Cruz spoke briefly about the San Bernardino shooting, saying it was the product of “the evil of radical Islamic terrorism.” He warned of the dangers of “disarming the citizenry.” The Second Amendment, he said, not only grants people the right to keep and bear arms to protect their families, homes and lives but also is a “fundamental check on government.”
...Cruz is hardly the only candidate who plays up his affinity for firearms. Some others, such as Sen. Lindsey O. Graham of South Carolina, grew up in rural cultures and have been building their gun collections since childhood. Graham rose before dawn one Saturday in June to shoot skeet with about two dozen donors in Utah.
Before a televised debate at the Ronald Reagan Presidential Library in September, Sen. Rand Paul (R-Ky.) stopped at a nearby gun range and shot at a stack of boxes labeled “IRS Tax Code” with an AR-15 assault rifle. As Paul coolly fired at his target, his instructor praised his aim after each loud, booming shot.
“Right in it,” the man told him. “Perfect.”
The Facebook pages of former Arkansas governor Mike Huckabee and former Pennsylvania senator Rick Santorum feature videos of them at gun ranges in key early voting states.
One shows Huckabee in orange earmuffs and protective glasses firing five shots in 10 seconds at an Iowa range. Afterward, he inspects where his shots hit his target, which was a silhouette of a human torso.

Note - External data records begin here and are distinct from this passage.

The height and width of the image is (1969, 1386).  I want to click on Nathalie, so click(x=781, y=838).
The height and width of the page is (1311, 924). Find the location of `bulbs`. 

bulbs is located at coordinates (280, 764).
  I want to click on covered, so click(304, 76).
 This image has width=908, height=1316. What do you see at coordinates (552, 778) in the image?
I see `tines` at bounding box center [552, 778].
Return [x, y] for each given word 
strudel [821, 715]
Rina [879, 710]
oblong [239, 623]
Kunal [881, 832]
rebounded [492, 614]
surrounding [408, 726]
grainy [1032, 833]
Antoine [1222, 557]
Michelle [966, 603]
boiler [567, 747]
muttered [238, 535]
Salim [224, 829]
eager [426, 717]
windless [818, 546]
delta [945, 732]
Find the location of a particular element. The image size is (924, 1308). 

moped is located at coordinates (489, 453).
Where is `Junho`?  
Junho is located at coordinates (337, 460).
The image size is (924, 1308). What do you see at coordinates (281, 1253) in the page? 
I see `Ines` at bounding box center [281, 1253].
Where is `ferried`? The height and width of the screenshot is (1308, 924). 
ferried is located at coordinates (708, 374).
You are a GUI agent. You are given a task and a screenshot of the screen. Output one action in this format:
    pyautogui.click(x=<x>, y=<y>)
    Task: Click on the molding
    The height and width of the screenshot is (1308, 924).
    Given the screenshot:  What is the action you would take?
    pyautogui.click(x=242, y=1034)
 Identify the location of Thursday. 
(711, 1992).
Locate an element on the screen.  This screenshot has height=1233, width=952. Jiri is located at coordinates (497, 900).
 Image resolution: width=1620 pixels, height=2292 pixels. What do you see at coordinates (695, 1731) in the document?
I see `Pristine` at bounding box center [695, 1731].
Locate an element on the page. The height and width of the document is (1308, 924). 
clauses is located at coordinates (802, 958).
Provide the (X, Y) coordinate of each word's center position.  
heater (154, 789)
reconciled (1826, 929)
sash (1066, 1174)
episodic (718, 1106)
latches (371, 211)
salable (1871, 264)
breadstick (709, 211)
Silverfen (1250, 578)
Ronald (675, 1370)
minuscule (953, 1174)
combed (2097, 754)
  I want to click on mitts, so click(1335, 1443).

In another, Santorum shoots an AK-47 assault rifle at a South Carolina range.
“That’s pretty intense!” he says.
Other candidates with more city-slicker backgrounds, such as New Jersey Gov. Chris Christie and former Florida governor Jeb Bush, have shied away from such blatant gun worship. Christie and Bush do not own guns, a Washington Post review of the Republican field conducted earlier this year found. Sen. Marco Rubio (R-Fla.) owns a handgun, but he has not held any campaign events at shooting ranges this year.
Kasich appeared on CNN's State of the Union this morning and became the first from the crazy car to break with the NRA on allowing terrorist suspects to buy guns legally. "Well, on the no-fly list, we probably could keep them from getting guns and ought to ban them... Of course it makes common sense to say that if you’re on a terror watchlist that you shouldn’t be able to go out and get a gun, although you will be able to get it illegally, but what we have to deal with is the fact that we don’t want to tip somebody off that they’re under review and that we could be gathering critical information to disrupt the plot." The rest of the Deep Bench insist on the right of suspected terrorists-- especially right-wing terrorists who commit almost all the terrorism in America (who Rubio referred to as "everyday Americans" this morning on the same show)-- to buy military style weapons legally. Seems like a crazy position, even for a Republican, no?